**EXERCISE INSTRUCTIONS**.
The result should be the lines from the one holding "The height and width of the screenshot is (362, 521)." to the end of the records below, repeated exactly. No pictures.

**RECORDS FOR THE EXERCISE**.
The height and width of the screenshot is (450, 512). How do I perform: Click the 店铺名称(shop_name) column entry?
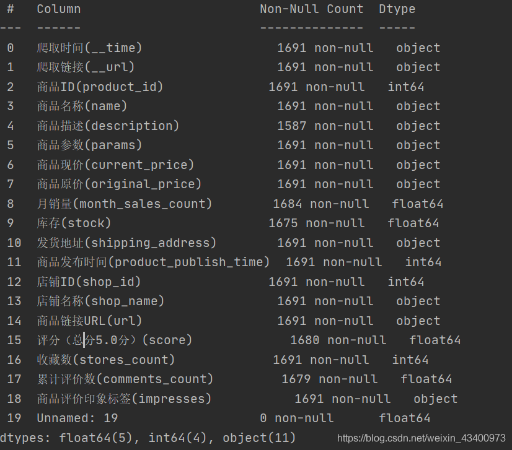(100, 301)
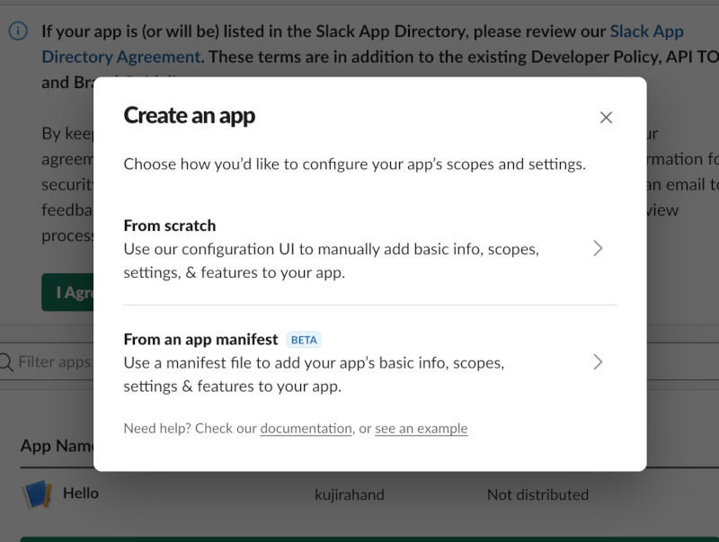Image resolution: width=719 pixels, height=542 pixels.
Task: Choose the From an app manifest heading
Action: [200, 339]
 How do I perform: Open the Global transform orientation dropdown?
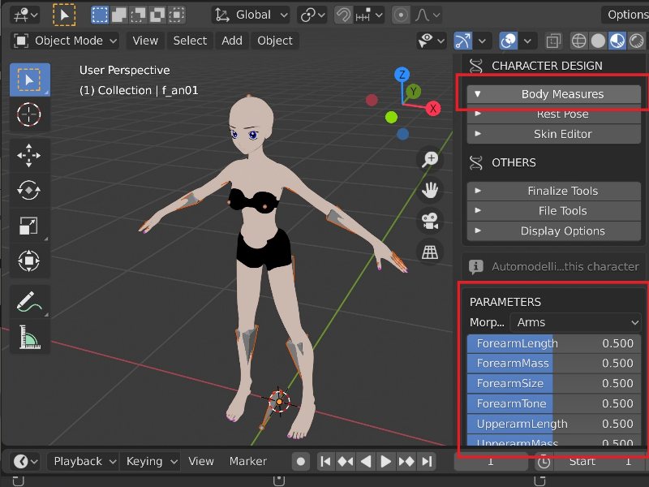coord(252,15)
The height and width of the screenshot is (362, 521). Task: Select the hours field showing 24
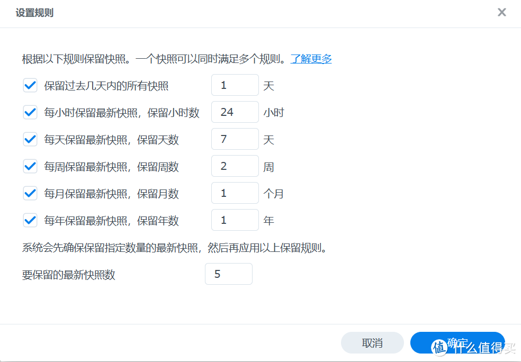(x=235, y=112)
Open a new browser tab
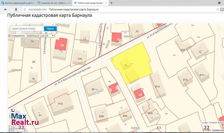 pos(111,3)
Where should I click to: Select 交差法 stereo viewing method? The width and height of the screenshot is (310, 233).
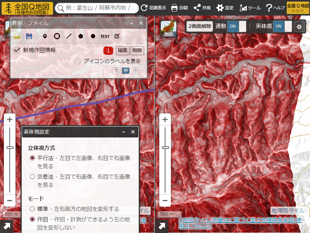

**SOLUTION TO THIS PROBLEM**.
The height and width of the screenshot is (362, 521). Task: Select the hours field showing 24
(x=235, y=112)
Open a new browser tab
 pos(111,3)
Where should I click to: Select 交差法 stereo viewing method? The width and height of the screenshot is (310, 233).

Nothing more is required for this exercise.